- Born: Matthew James Teale 7 March 1975 (age 50) Hereford, Herefordshire, England
- Occupations: Newsreader and journalist
- Years active: 1996–present
- Employer: ITV Meridian
- Television: ITV News Meridian

= Matt Teale =

English broadcast journalist (born 1975)

Matthew James "Matt" Teale (born 7 March 1975 in Hereford, Herefordshire) is an English broadcast journalist employed by ITV Meridian.

==Broadcasting career==
Matt Teale was with ITV in the Midlands from 1997 until 2022 before becoming one of the two main presenters of ITV News Meridian in 2022. He also works in a freelance capacity for the British Forces Broadcasting Service and Sky News. After studying for a degree in Broadcast Journalism at Nottingham Trent University, Teale began his career at ITV's East Midlands news service before working for their Regional Programmes Department as a researcher, producer, director and series producer on various regional and network programmes.

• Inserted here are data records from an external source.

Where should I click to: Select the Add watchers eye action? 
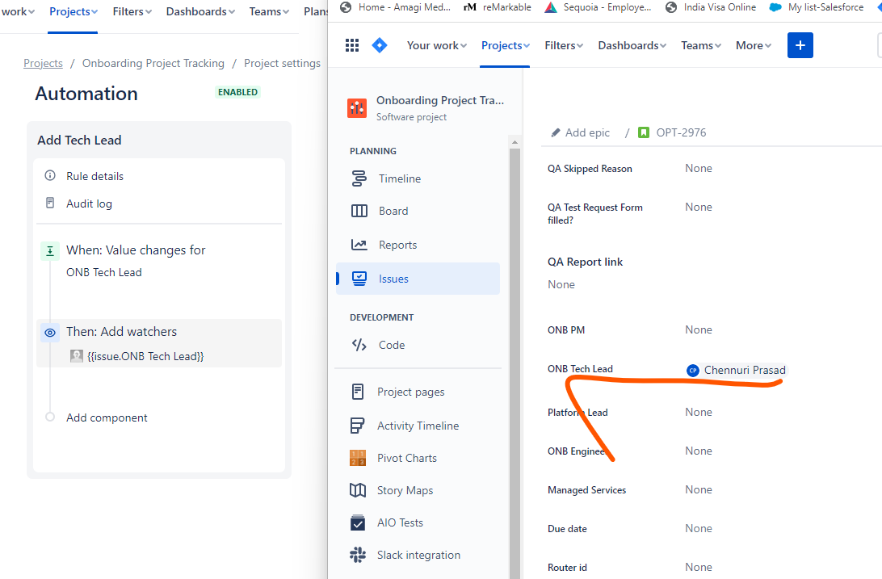pyautogui.click(x=50, y=333)
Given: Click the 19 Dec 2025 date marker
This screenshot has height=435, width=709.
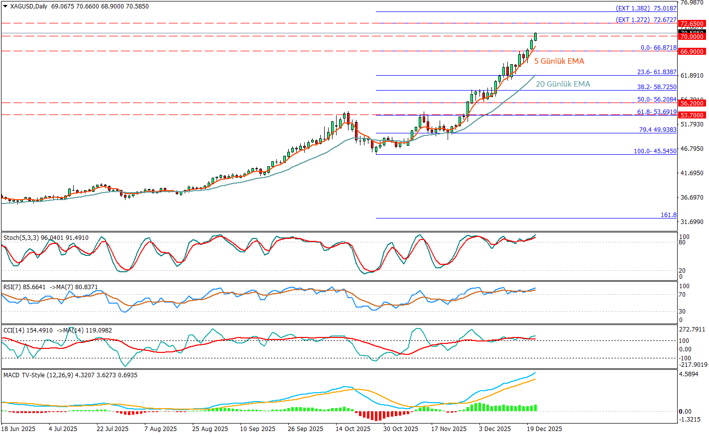Looking at the screenshot, I should click(545, 429).
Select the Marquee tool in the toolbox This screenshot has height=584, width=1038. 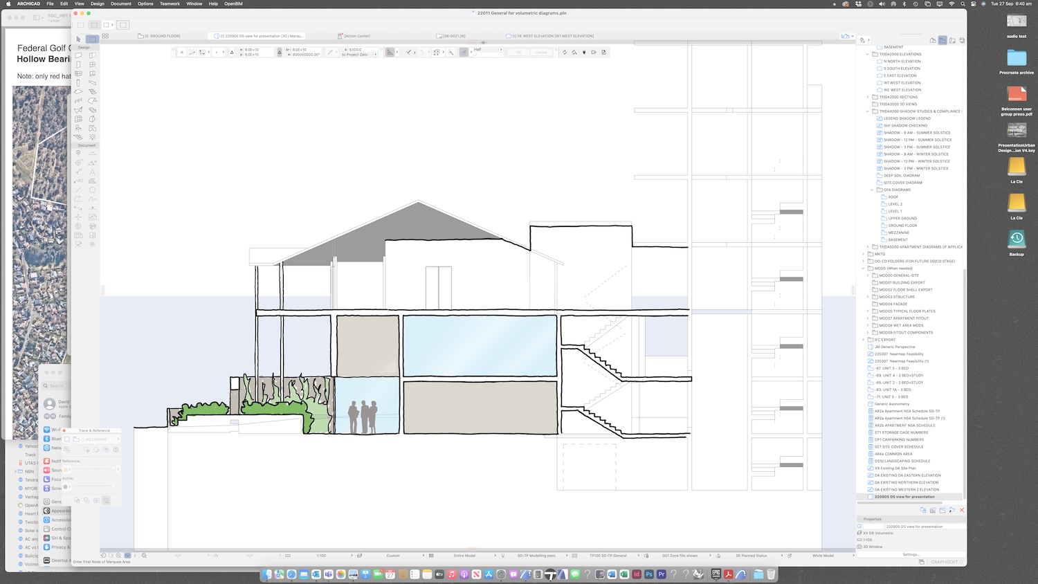coord(92,39)
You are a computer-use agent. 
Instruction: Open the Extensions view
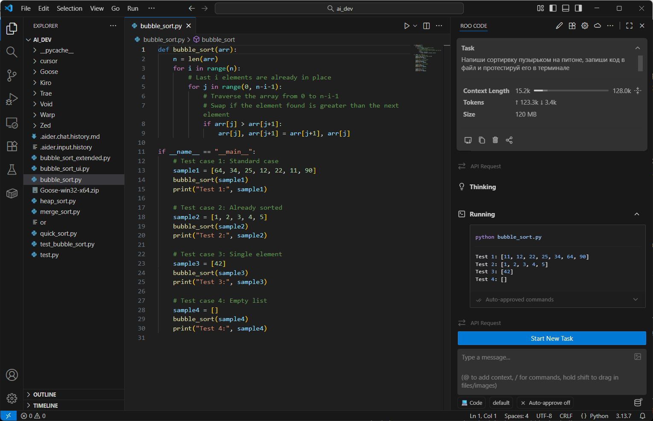(12, 146)
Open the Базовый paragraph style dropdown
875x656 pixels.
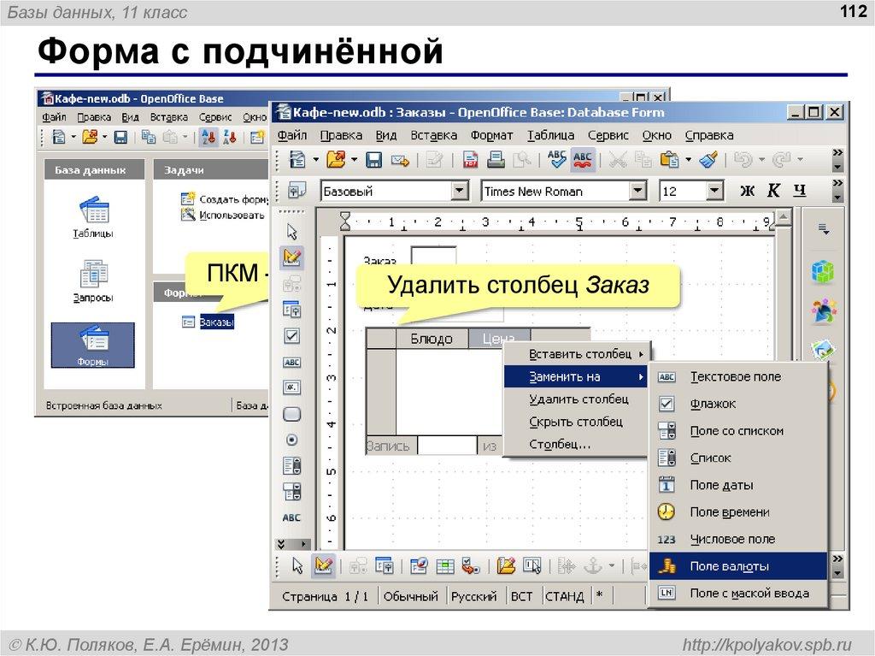[459, 191]
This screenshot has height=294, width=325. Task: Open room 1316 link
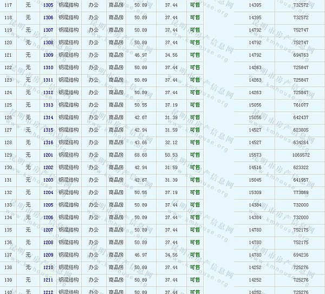click(48, 142)
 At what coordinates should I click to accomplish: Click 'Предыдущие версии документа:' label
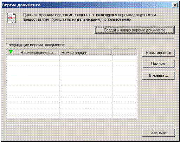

In 2005, Teale joined Central Independent Television's sports team as a reporter based in Birmingham where he and Sarah Jane Mee covered the sports news for Central Tonight.

Teale covered his last sports report for Central Tonight in 2007 before he became a presenter on Setanta Sports News which was made by ITN. He presented the 17:00-21:00 slot weekdays, with Rachel Brookes, until the channel ceased broadcasting in June 2009. He also presented the first season of the Indian Premier League cricket coverage for Setanta Sports as well as specialist programmes on Boxing, Cricket and Mixed Martial Arts.

In August 2009, it was announced that Teale would take over from veteran newscaster Alastair Stewart as co-presenter of London Tonight alongside Katie Derham and Nina Hossain. He made his debut on 25 August 2009 as a relief presenter, and as main co-presenter from 7 September 2009.

Since September 2009, Teale has occasionally presented early-morning and lunchtime bulletins of the ITV News and the weekend editions of ITV News London. He has presented sports news on Sky News from June 2010.

On 2 February 2012 he rejoined ITV News Central presenting alongside Sameena Ali-Khan.

Teale also appeared on the British Forces Broadcasting Service and was one of the main anchors on their new service, Forces TV, which began broadcasting in June 2014.

In December 2021, it was announced that Teale would be replacing Fred Dinenage as co-presenter of ITV News Meridian. He presented his first edition in February 2022.